Whole-exome sequencing
For library preparation, 1 μg genomic DNA were sheared to fragments of ~ 250 bp by Covaris’ ultrasonicator (Covaris, Germany), then end-repaired, A-tailed and ligated to Illumina sequencing adapters. The ligated products were size selected 300~400 bp on AMpure XP beads (Beckman, Germany) and amplified by LM-PCR. The amplified samples were hybridized to capture exon/target regions by SeqCap EZ Human Exome Library v3.0 (Roche, Sweden) for at least 20 h at 42 °C. After hybridization, the captured products were purified by Dynabeads® M-270 Streptavidin (Life Technologies, USA), then amplified by KAPA HiFi PCR Master Mix (KAPA Biosystem, USA). The libraries were sequenced on Illumina Hiseq X-Ten with 2 × 150 bp paired-end sequencing, which were controlled by Hiseq Control Software (HCS).

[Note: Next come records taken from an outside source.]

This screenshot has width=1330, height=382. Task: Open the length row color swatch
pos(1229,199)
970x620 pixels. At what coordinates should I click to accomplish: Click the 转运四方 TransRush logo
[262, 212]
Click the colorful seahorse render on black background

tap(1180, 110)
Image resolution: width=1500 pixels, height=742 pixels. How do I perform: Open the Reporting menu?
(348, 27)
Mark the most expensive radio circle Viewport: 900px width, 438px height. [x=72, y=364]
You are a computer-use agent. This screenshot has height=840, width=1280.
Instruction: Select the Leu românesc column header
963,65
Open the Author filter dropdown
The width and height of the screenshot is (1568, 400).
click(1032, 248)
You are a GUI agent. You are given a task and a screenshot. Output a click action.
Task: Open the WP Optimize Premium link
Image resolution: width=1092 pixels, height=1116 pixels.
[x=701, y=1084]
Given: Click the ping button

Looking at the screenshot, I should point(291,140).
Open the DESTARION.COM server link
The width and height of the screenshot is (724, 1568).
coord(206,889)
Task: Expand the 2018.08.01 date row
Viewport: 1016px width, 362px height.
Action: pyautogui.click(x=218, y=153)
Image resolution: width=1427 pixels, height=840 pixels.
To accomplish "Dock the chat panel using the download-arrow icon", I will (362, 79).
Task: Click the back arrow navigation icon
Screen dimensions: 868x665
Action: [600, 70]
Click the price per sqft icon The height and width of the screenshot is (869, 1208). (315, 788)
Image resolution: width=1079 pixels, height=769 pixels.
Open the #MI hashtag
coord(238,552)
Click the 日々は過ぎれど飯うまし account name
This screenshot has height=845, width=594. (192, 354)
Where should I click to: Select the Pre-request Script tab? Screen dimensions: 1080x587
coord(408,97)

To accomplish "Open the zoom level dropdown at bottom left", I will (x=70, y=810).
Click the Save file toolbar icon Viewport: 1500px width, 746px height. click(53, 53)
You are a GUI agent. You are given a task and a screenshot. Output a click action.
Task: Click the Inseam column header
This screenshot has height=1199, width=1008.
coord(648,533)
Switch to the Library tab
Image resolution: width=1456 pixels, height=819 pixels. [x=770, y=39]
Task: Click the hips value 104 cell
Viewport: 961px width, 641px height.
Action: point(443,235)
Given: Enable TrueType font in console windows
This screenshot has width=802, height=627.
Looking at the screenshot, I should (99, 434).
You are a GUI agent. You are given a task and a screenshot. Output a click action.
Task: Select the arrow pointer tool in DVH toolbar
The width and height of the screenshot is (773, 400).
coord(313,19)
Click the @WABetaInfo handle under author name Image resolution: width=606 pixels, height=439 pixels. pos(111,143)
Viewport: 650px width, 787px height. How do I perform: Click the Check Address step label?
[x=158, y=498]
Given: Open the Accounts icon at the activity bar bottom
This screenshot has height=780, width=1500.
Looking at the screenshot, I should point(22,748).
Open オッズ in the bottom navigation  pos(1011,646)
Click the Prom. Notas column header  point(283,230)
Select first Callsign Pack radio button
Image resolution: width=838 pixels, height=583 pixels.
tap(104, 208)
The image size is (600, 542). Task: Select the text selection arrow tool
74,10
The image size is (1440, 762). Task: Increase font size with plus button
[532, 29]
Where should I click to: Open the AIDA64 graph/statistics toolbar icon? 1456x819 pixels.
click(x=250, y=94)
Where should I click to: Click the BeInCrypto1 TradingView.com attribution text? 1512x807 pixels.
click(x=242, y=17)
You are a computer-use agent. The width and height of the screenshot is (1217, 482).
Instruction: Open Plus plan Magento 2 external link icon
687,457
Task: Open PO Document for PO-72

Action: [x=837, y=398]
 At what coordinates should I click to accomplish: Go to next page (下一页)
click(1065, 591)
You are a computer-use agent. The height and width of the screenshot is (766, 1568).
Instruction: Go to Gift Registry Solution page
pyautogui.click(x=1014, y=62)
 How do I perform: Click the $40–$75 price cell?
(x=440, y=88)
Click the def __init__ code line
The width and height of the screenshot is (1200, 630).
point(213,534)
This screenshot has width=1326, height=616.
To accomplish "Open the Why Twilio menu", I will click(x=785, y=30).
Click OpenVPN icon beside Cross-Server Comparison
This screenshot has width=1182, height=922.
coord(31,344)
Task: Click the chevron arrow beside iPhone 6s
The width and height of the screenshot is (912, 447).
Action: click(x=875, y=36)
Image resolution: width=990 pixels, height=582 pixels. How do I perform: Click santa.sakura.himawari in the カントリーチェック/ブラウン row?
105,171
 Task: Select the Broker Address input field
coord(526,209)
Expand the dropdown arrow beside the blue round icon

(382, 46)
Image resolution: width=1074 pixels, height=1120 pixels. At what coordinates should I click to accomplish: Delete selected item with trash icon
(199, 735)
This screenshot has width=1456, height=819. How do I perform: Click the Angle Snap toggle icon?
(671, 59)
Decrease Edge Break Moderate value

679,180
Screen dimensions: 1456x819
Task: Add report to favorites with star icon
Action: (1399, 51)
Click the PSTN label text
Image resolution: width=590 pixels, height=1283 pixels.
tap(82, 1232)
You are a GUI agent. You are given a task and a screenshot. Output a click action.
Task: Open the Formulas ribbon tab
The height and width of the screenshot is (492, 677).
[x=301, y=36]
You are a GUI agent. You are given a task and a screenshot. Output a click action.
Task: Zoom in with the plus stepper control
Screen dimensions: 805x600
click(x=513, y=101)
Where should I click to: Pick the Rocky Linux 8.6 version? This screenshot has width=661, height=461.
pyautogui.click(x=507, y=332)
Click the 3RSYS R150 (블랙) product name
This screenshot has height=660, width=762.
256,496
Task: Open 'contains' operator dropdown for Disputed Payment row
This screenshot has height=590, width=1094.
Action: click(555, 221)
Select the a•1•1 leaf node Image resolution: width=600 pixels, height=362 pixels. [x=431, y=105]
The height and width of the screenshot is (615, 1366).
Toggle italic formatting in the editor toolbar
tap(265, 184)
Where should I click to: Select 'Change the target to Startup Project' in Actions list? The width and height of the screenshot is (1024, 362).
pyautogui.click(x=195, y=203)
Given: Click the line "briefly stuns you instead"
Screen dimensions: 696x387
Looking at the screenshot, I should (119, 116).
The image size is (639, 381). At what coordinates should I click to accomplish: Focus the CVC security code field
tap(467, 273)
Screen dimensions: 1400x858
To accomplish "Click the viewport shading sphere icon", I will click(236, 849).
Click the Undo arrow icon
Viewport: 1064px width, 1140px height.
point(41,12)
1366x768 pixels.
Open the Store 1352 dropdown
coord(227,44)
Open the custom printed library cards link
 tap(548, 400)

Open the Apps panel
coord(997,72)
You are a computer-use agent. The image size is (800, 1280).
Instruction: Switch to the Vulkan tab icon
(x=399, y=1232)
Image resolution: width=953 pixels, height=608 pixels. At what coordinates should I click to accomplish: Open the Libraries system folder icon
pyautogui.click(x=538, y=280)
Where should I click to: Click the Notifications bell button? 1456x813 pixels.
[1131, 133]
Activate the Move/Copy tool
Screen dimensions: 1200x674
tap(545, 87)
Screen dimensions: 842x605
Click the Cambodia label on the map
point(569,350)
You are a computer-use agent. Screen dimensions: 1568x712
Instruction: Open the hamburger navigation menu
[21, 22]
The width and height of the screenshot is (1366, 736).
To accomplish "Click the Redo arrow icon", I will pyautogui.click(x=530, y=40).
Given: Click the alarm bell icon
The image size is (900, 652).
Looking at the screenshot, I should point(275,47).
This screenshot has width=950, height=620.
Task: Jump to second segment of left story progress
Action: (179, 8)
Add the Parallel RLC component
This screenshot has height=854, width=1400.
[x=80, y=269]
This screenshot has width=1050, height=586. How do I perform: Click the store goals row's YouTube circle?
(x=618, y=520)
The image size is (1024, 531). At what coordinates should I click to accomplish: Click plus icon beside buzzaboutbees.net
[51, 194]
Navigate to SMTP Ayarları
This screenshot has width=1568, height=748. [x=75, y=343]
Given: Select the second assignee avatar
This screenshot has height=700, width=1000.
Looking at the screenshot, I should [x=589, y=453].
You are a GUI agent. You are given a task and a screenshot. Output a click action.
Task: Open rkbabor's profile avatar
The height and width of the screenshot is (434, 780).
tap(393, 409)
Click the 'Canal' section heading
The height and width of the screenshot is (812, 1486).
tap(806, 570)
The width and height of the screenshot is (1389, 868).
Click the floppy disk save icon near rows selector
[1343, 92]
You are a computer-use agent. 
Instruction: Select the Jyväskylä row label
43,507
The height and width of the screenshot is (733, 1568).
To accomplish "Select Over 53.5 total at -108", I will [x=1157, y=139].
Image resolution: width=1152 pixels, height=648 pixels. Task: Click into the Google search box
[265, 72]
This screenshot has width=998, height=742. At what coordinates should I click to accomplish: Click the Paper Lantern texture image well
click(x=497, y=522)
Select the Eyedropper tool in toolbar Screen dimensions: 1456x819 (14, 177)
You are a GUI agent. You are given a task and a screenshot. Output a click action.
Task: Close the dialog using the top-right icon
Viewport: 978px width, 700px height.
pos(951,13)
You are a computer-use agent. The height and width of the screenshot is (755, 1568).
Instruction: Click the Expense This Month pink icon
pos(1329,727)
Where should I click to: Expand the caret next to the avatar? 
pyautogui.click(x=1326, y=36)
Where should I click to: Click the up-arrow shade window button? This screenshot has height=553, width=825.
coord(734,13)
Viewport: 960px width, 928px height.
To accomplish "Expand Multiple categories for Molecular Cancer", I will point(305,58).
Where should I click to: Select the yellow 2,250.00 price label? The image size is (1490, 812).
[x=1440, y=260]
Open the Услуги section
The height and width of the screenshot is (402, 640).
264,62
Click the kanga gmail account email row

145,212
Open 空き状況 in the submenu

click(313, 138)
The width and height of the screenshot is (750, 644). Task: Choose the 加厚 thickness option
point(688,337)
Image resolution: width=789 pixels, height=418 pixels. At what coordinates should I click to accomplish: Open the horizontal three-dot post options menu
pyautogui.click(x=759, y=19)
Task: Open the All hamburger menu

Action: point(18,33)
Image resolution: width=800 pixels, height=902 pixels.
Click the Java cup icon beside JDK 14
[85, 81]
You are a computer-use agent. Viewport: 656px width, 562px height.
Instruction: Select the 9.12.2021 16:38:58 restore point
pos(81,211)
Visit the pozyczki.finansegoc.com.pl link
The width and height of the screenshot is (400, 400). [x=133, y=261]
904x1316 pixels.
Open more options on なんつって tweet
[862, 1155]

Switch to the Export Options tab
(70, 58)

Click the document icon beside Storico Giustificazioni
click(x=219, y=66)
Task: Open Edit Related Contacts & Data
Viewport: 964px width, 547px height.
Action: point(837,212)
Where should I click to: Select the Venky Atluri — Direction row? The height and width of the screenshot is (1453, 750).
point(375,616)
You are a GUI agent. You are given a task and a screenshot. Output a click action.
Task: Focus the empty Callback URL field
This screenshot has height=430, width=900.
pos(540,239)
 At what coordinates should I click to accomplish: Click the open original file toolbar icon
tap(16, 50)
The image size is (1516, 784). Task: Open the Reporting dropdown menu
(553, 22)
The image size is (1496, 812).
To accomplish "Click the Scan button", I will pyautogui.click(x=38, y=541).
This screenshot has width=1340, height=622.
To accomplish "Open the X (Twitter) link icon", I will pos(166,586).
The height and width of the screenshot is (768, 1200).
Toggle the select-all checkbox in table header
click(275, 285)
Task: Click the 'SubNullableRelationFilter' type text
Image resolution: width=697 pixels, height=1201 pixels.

Whole-exome sequencing data processing
FASTQC was used to assess the quality of raw sequencing reads. Bad quality reads or bases were removed. Then, the clean reads were mapped to human reference genome (hg19) using BWA-MEM algorithm (v0.7.12) [55]. Duplicated reads were marked for filtering using Picard MarkDuplicates (v2.3). INDELs were realigned using GATK (v3.5) [56] IndelRealigner and the base quality scores were recalibrated using GATK BaseRecalibrator. The resulting BAM files were used to identify germline and somatic alterations.
Germline and somatic mutations calling
Germline variants were generated by GATK HaplotypeCaller. To identify high confident somatic mutations, we combined the results of multiple variation calling tools. MuTect (v1.1.7) [57], VarScan2 (v2.3.9) [58], and Strelka (v2.7.1) [59] were employed to call somatic mutations. For INDELs, VarScan2, lofreq (v2.1.2) [60], and Strelka were used. Only high-quality variations that identified by at least two methods were considered as candidates of somatic mutations for individual samples. For tumors without normal controls, we generated a reference list consisting of all germline alterations of all normal samples. Only alterations that are other than those in the reference list were considered candidates of somatic mutation for these samples. All candidates were further annotated using Oncotator (hg19) [61]. INDELs present in repeat regions were removed. Mutations with allele frequency greater than 0.1% in 1000 Genome Project were removed. The resulting mutations were regarded as somatic mutations for individual tumor samples.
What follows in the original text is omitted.